### SELECTED EXCERPT
I'm way behind on my blogging thanks to a last-minute trip to Vegas and some work drama, but I wanted to be sure I wrote about GLAAD's 10th Annual OUTAuction, held this past Sunday at the Metropolitan Pavilion on W. 18th St.
I landed at JFK, went home, showered and readied myself, and immediately turned around to get to the carpet on time. The event had originally included Jonathan Groff (who I've seen four times in the past couple of weeks but resisted assaulting for a pic-with since I'd be seeing him here), but Groff was suddenly unavailable after confirming. He wasn't the only one—it was pretty ridiculous how many people scheduled to attend did not, including Ramona Singer (who was lazily tweeting about a romantic weekend she was having out of the city), Anika Noni Rose and Anthony Rapp.
I was the only person on the carpet doing video interviews, and I didn't do many, just the event's special performer Kimberely Locke ("Do I look good???" she playfully asked me before we began) and the most famous face to attend, MSNBC's Thomas Roberts. I asked them both what part of them would go for the most money if they were to auction it off, thinking they'd opt for something like "my sincerity" or "my loyalty." Instead, Kimberley opted for her "girls" (they are spectacular) and Thomas, smiling at the implications, settled on his eyes. (Though any fool knows his behind is the anchor of the Thomas Roberts show!)

Stored entries:
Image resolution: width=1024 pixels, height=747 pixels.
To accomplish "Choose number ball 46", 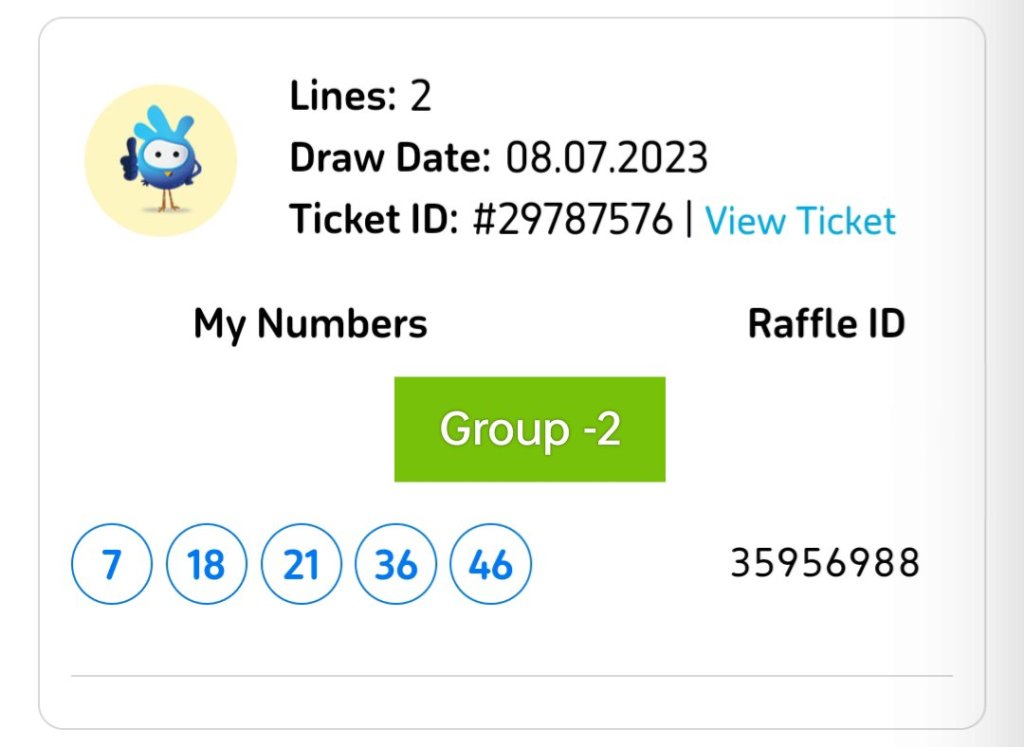I will (x=491, y=565).
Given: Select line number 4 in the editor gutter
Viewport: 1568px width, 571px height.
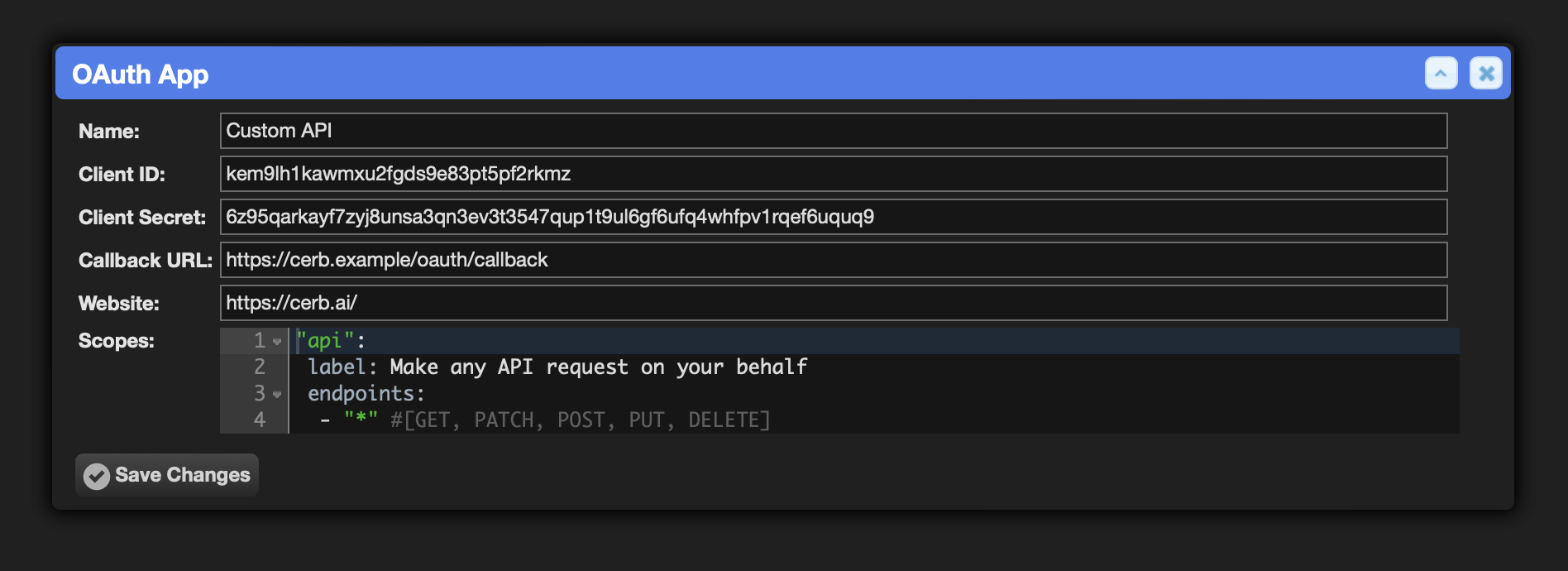Looking at the screenshot, I should (x=260, y=420).
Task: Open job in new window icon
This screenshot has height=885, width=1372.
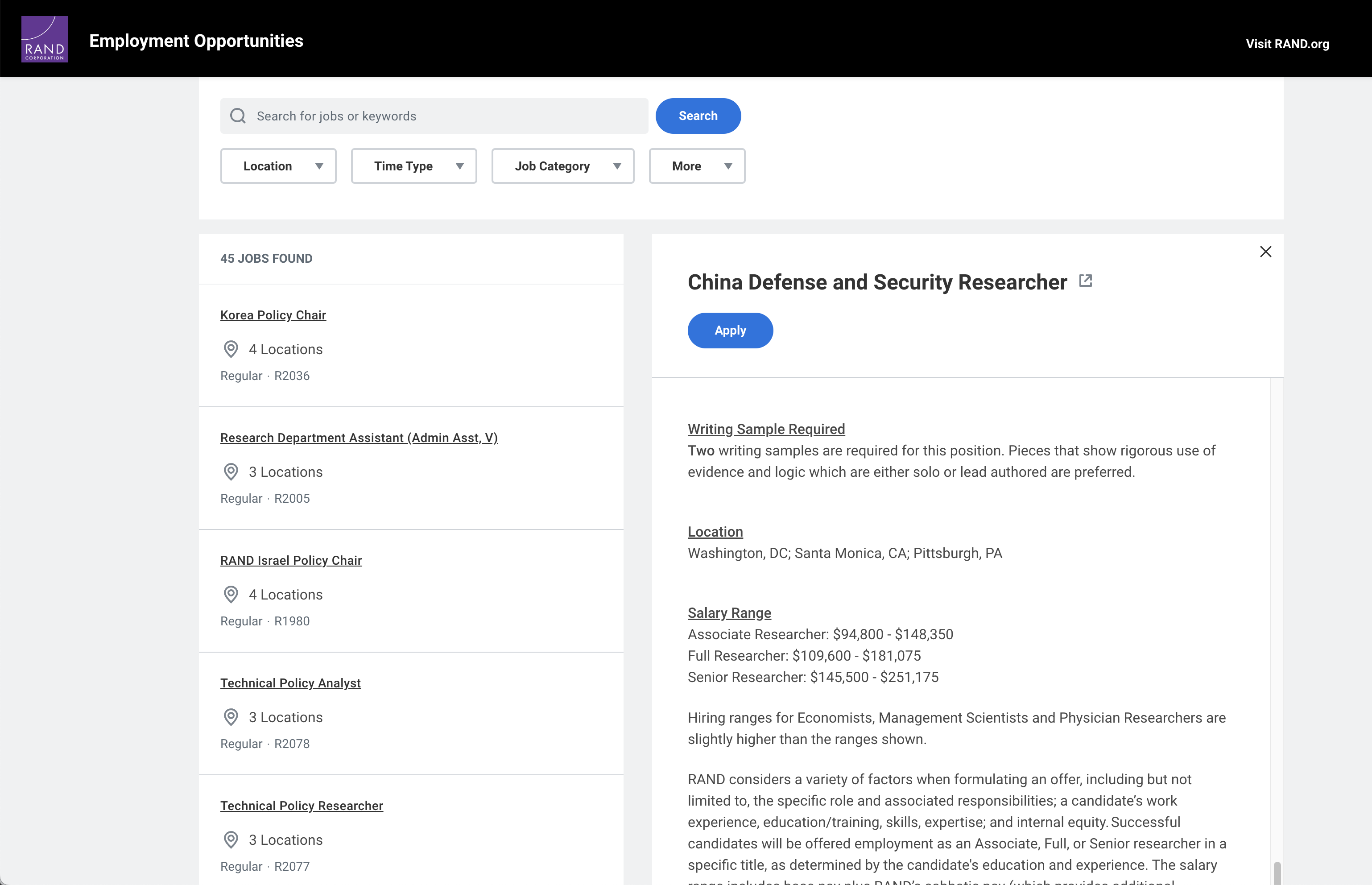Action: [1085, 281]
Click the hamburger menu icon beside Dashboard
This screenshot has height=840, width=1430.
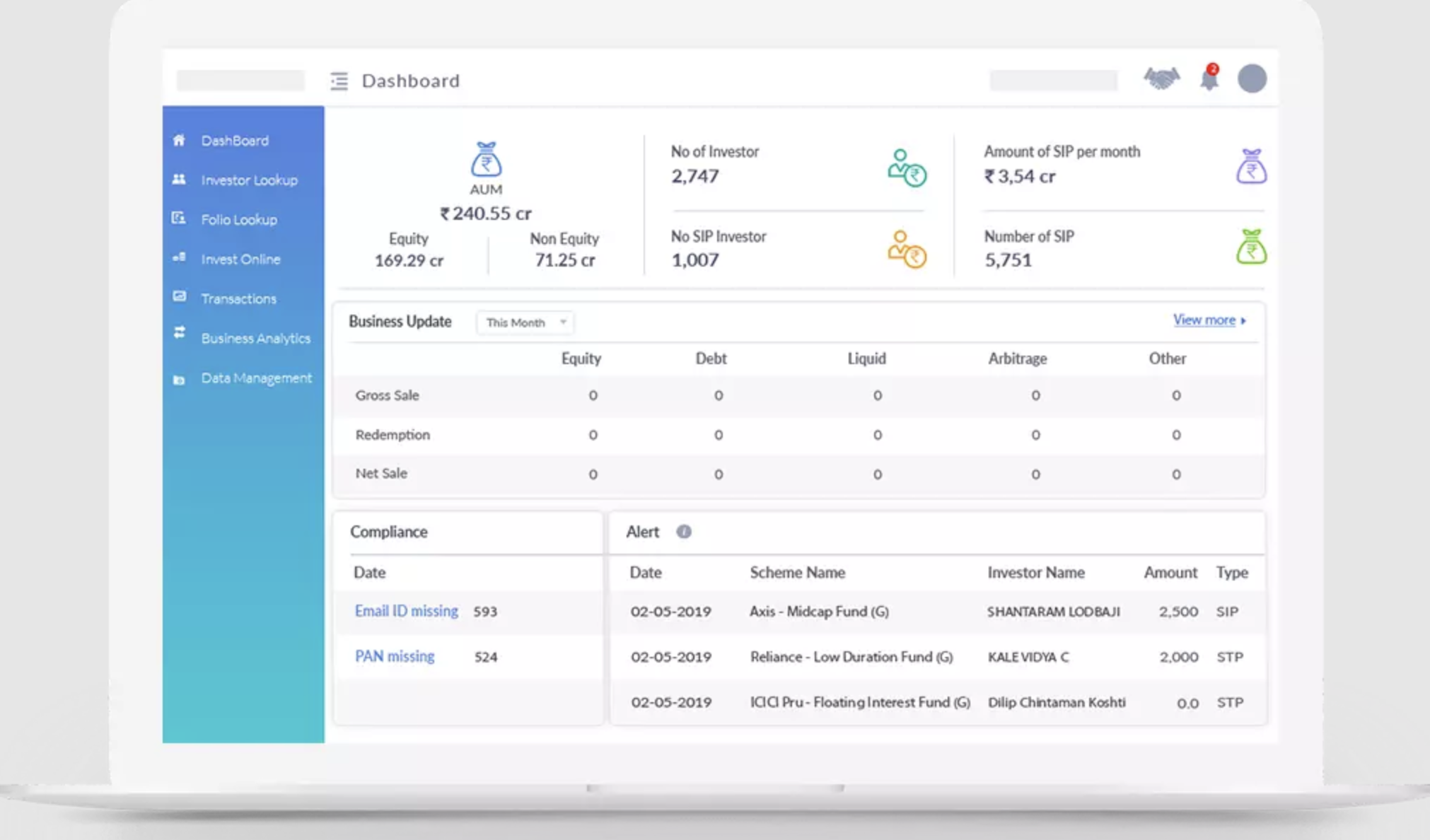(339, 81)
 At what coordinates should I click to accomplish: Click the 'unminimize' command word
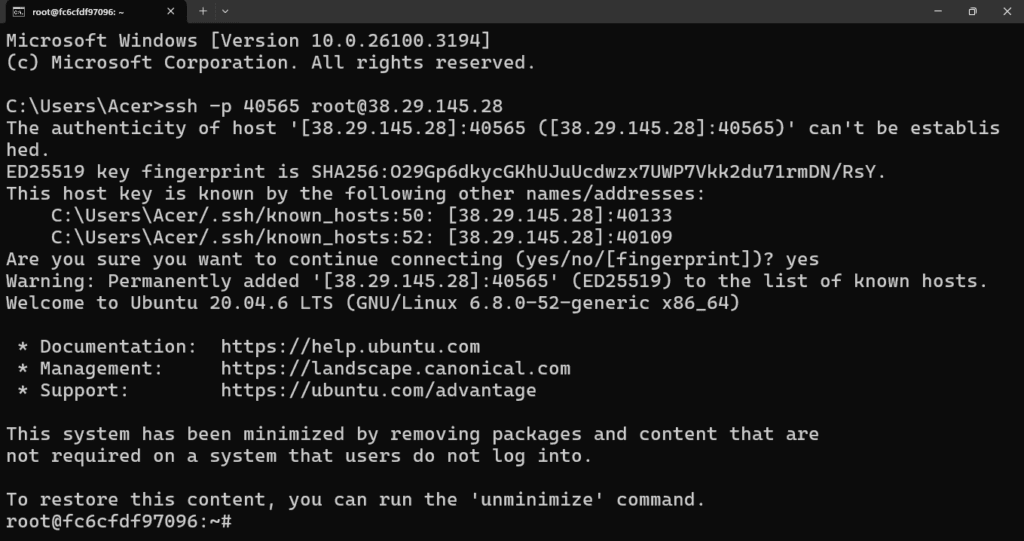[x=537, y=500]
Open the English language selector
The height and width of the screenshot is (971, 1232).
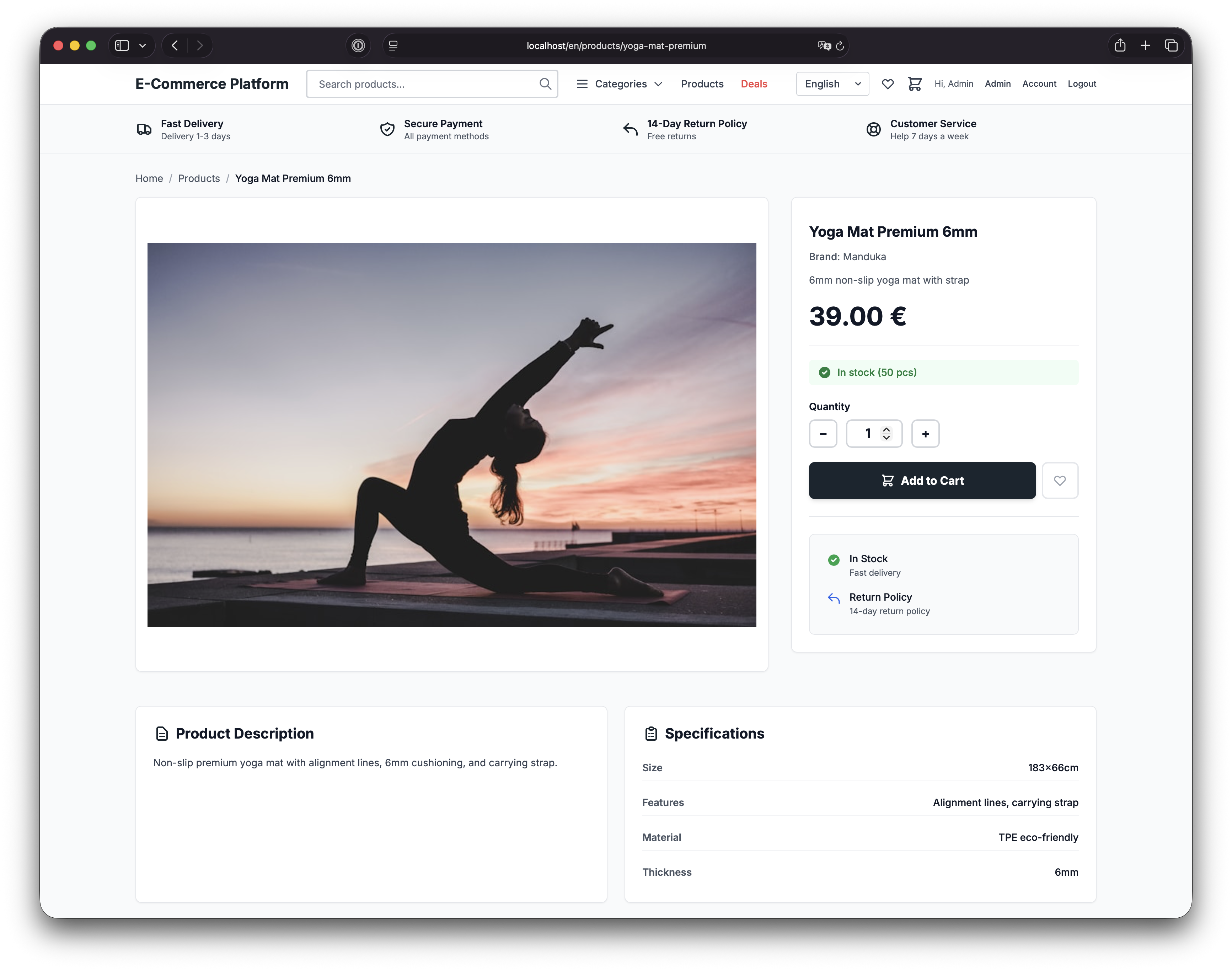coord(832,84)
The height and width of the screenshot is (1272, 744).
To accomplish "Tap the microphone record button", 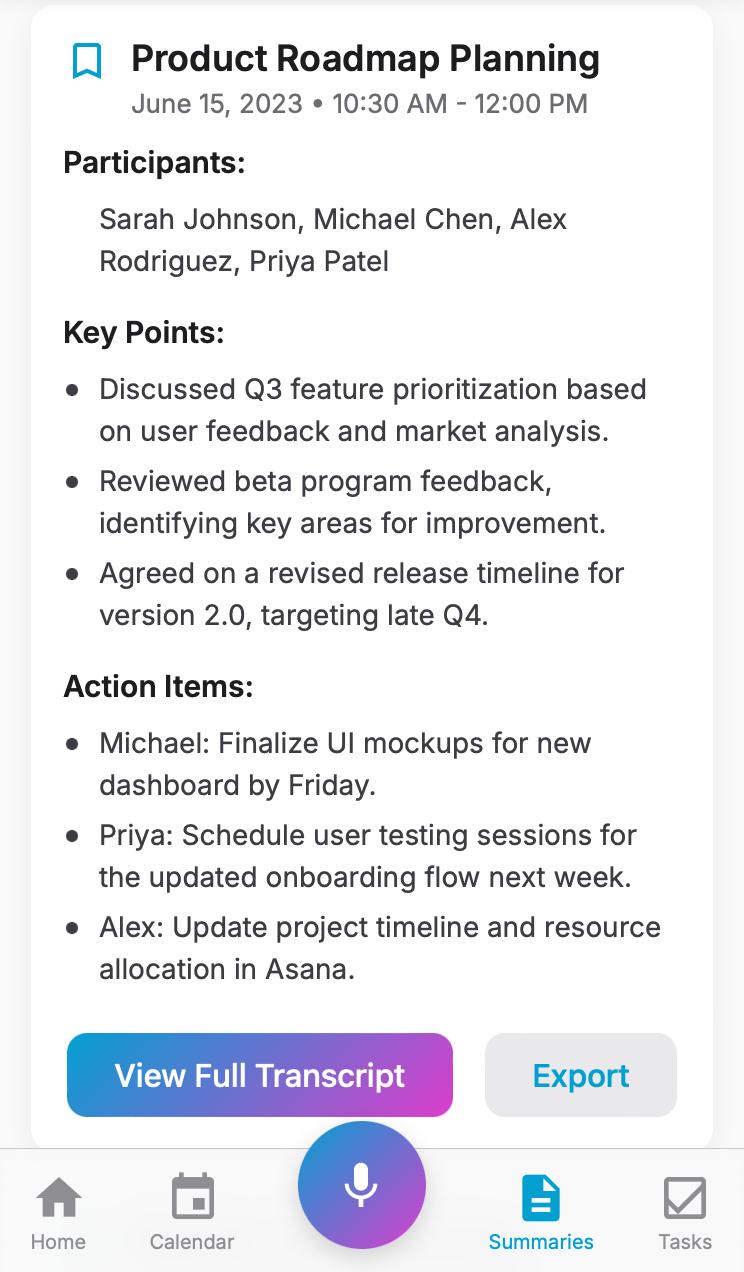I will pyautogui.click(x=361, y=1184).
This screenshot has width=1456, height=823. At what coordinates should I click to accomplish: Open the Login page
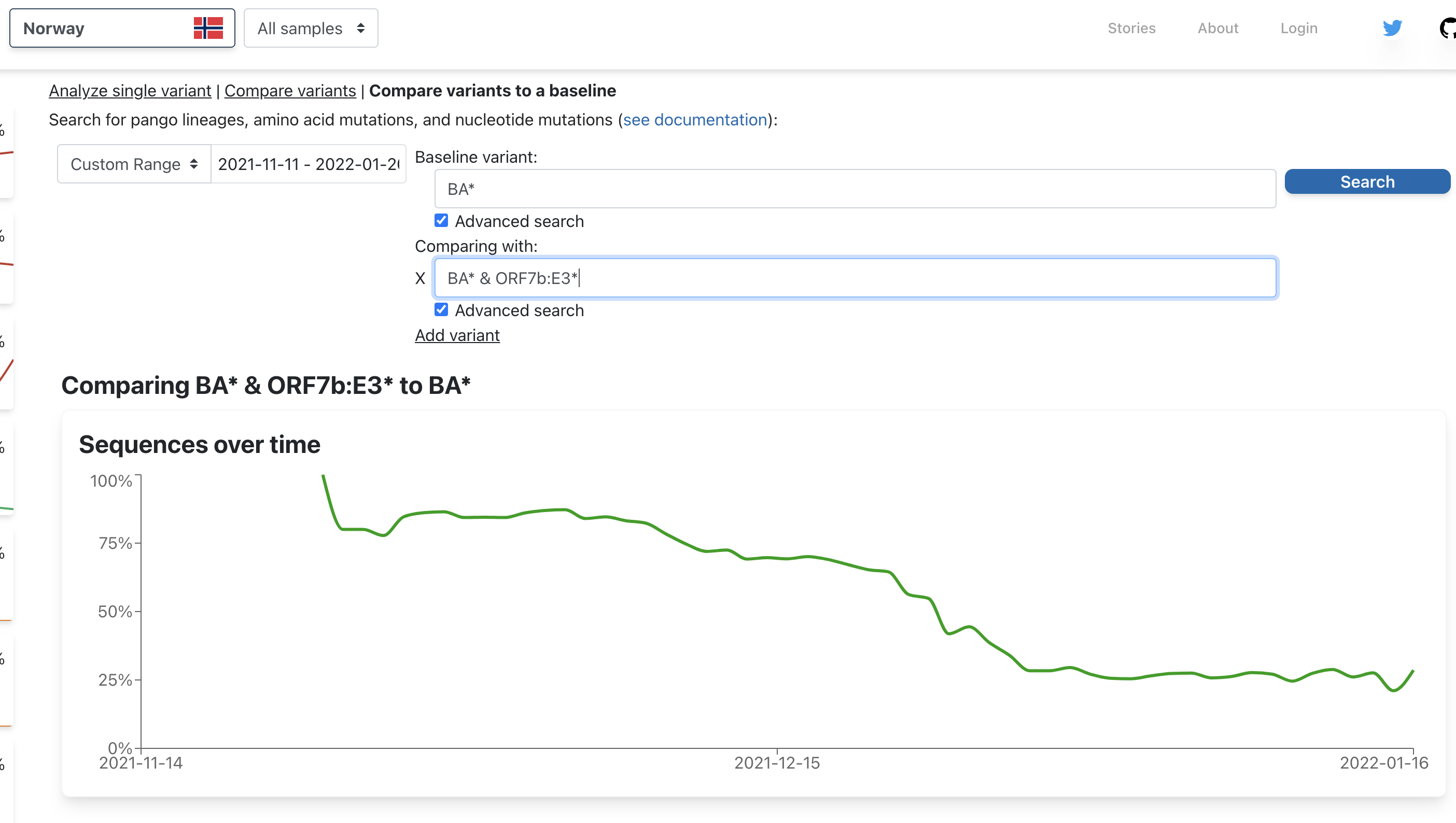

### CHALLENGES
1: Please copy the section of the GLAAD auction post that starts with "I was the only" and ends with "Thomas Roberts show!)".
2: Return each line of the records that contains the word "what".
These records have no connection to the GLAAD auction post.

### OUTPUTS
1:
I was the only person on the carpet doing video interviews, and I didn't do many, just the event's special performer Kimberely Locke ("Do I look good???" she playfully asked me before we began) and the most famous face to attend, MSNBC's Thomas Roberts. I asked them both what part of them would go for the most money if they were to auction it off, thinking they'd opt for something like "my sincerity" or "my loyalty." Instead, Kimberley opted for her "girls" (they are spectacular) and Thomas, smiling at the implications, settled on his eyes. (Though any fool knows his behind is the anchor of the Thomas Roberts show!)

2:
 At what coordinates should I click to accomplish: Click the 'unminimize' command word
This screenshot has width=1456, height=823. At what coordinates should I click to accomplish: Open the Login page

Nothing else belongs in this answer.